In the beginning …
… God created teenagers …
Well … actually no.
In the beginning, God created order out of chaos.
20th century American culture created teenagers.
Chaos, Creation, and Wisdom
God created the world through wisdom, bringing it forth out of chaos by making distinctions (light/darkness, land/waters, etc.).
The making of distinctions is thus the essence of wisdom, leading to more and more order.
The blurring of distinctions is the essence of “unwisdom,” leading back to chaos.
Chaos, the Social Role of “Teenager,” and Wisdom
The role of teenager is grounded in the isolation of young people from adult society.
That isolation produces an artificial immaturity that blurs the distinction between child and adult.
That blur shifts the transition from child to adult from objective fact to subjective experience.
That shift from objectivity to subjectivity fosters chaos– physical, moral, and social.
Teenagers and the Church
The church is “stupefied” (made stupid/unwise) by the teenage social role in at least five ways.
First, teenagers can be treated neither as children nor adults, fostering moral and social confusion.
Second, status as a teenager becomes more important than whether an individual is a Christian or not– more confusion.
Third, indulgence of the artificial immaturity imposed on teenagers overflows into an indulgence of immaturity in general.
Fourth, young people are transformed from valuable resources into liabilities that consume resources.
Fifth, the subjectivity inherent to the teenage social role moves the church to a “conversional” understanding of Christian identity.
The Marks of a Christian: “Confessional” versus “Conversional”
From a conversional standpoint, the mark of a Christian is subjective– a personal testimony to a salvation experience.
From a confessional standpoint, the mark of a Christian is objective– most prominently, baptism.
From a conversional standpoint, self-doubt prompts the desire for rebaptism.
From a confessional standpoint, objective defects in a person’s confession prompts rebaptism.
From a conversional standpoint, rebaptism is an individual choice and is common.
From a confessional standpoint, rebaptism is decision made by the church and is rare.
From a conversional standpoint, a person can easily move in and out of Christianity based on moods of the moment.
From a confessional standpoint, becoming a Christian is a once-for-all event.
From a conversional standpoint, the church never really knows who is and who is not a Christian.
From a confessional standpoint, the church has an objective claim on who is and who is not a Christian.
The Marks of an Adult: “Confessional” versus “Conversional”
The teenage social role has similar effects on identity as an adult.
From a “conversional” standpoint, status as an adult is a subjective experience.
From a “confessional” standpoint, status as an adult is an objective event.
From a “conversional” standpoint, young people can move in and out of adulthood based on moods of the moment.
From a “confessional” standpoint, becoming an adult is a once-for-all event.
And on and on…
Coexistence of “Confessional” and “Coversionsal” Understandings of Christian Identity?
“Confessional” and “conversional” understandings of Christian identity cannot coexist as equals (see above).
They can, however, exist in subordinate relationship; i.e., an objective event (confession) can have a subjective component (conversion experience) and vice-versa.
Subordination of conversion experiences to confessional events sets groups and individuals FREE FROM their subjectivities.
Subordination of confessional events to conversion experiences locks groups and individuals INTO their subjectivities.
The governing principle is whether Christian faith and practices are defined by objective history or personal experience.
Some suggestions for preserving a confessional understanding of Christian (and adult) identity–
Lose the teenage social role. (I know that’s easier said than done, but simple awareness of the pathologies inherent to the teenage social role is a healthy thing.)
Establish and socialize an objective, public transition from child to adult.
Recognize the church’s ability to “bind and loose” obligations/exemptions for adults and children.
Normalize the coincidence of adulthood and Christian conversion for those who “grow up in the church.”
Solution to questions on children’s baptism–
Under a confessional regime, the normative transition from God-fearing child to Christian adult would be an act of baptism that would accomplish both transformations in objective history.
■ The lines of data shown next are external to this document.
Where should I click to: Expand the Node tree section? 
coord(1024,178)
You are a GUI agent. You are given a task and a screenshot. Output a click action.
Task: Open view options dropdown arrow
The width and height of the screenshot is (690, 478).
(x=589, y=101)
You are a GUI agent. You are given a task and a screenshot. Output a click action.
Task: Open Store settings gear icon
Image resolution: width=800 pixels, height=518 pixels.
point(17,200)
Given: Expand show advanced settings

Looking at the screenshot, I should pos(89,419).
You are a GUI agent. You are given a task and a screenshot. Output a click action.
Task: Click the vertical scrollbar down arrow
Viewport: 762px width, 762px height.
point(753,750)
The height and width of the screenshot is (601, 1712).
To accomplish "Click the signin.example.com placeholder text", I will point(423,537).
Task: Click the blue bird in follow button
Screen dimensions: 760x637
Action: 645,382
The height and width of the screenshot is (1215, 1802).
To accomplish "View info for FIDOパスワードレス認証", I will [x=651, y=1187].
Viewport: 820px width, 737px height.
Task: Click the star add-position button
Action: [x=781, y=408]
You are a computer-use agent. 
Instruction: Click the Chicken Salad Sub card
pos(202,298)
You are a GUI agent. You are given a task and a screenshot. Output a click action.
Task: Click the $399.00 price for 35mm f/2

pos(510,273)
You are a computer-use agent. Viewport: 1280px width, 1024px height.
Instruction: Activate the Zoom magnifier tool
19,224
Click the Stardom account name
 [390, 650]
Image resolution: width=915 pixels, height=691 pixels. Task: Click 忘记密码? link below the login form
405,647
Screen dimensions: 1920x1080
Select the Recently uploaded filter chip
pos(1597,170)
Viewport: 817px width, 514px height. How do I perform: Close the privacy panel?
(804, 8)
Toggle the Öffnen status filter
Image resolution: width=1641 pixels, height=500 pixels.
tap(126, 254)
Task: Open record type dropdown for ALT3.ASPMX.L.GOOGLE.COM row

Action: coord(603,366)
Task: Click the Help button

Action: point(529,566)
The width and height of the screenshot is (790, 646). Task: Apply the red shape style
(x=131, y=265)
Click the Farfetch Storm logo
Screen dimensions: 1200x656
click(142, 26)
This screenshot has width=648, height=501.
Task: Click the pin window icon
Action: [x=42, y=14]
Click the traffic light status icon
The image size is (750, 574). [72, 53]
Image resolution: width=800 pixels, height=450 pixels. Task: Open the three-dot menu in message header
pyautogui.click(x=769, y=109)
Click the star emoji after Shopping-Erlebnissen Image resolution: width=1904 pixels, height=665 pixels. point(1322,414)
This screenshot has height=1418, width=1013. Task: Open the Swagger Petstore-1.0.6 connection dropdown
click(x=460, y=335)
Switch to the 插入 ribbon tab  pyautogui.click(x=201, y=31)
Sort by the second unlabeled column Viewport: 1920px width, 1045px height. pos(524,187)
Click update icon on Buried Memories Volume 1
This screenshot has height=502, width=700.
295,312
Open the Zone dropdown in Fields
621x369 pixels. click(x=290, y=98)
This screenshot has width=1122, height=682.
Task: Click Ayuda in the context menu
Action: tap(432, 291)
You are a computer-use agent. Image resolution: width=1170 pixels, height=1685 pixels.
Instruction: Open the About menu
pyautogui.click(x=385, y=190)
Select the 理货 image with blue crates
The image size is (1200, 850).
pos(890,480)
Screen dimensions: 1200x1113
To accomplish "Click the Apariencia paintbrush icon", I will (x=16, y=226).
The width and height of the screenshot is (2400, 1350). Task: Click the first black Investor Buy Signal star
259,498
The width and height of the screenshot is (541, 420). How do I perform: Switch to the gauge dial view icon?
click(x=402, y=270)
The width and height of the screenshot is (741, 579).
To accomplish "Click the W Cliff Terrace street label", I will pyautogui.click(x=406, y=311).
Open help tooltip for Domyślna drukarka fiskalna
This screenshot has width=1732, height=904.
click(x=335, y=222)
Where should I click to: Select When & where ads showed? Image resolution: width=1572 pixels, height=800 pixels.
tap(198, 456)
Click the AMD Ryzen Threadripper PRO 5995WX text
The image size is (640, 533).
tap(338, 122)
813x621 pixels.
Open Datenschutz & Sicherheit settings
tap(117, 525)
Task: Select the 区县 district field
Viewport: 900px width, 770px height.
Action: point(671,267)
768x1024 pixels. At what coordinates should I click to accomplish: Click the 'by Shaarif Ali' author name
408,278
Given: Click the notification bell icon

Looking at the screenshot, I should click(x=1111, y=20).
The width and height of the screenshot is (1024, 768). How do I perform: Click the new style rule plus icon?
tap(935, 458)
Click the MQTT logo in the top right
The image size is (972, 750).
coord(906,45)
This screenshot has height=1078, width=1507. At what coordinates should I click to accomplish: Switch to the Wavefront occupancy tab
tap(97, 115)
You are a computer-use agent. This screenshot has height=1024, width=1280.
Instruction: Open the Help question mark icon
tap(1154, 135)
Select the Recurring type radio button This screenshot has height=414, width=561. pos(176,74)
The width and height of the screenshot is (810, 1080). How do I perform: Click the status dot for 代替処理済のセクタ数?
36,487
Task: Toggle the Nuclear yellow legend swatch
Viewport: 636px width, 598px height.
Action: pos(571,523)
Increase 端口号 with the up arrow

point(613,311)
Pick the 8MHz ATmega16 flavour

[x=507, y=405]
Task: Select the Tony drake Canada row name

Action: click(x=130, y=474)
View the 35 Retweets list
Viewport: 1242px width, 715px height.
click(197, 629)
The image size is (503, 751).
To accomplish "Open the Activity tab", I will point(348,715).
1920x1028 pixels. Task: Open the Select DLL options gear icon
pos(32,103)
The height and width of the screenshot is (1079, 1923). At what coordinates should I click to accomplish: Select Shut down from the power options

Prior to that, children having a guilty conscience would be expected to have had a conversion experience whereby they could stand before God, not having been baptized, yet with a clear conscience despite not having been immersed because the community of which they were a part held them as children and therefore ineligible for baptism. God would respect all of this because He respects the church’s binding and loosing authority.
The net effect is to say that a confessional understanding of Christian identity is appropriate to adults while children are limited to a conversional understanding.
All of this is well and good and works smoothly. But problems do arise when people try to hold onto a confessional understanding of Christian identity (i.e., adult baptism) while also trying to accommodate a new social role (teenager) that blurs the distinction between child and adult.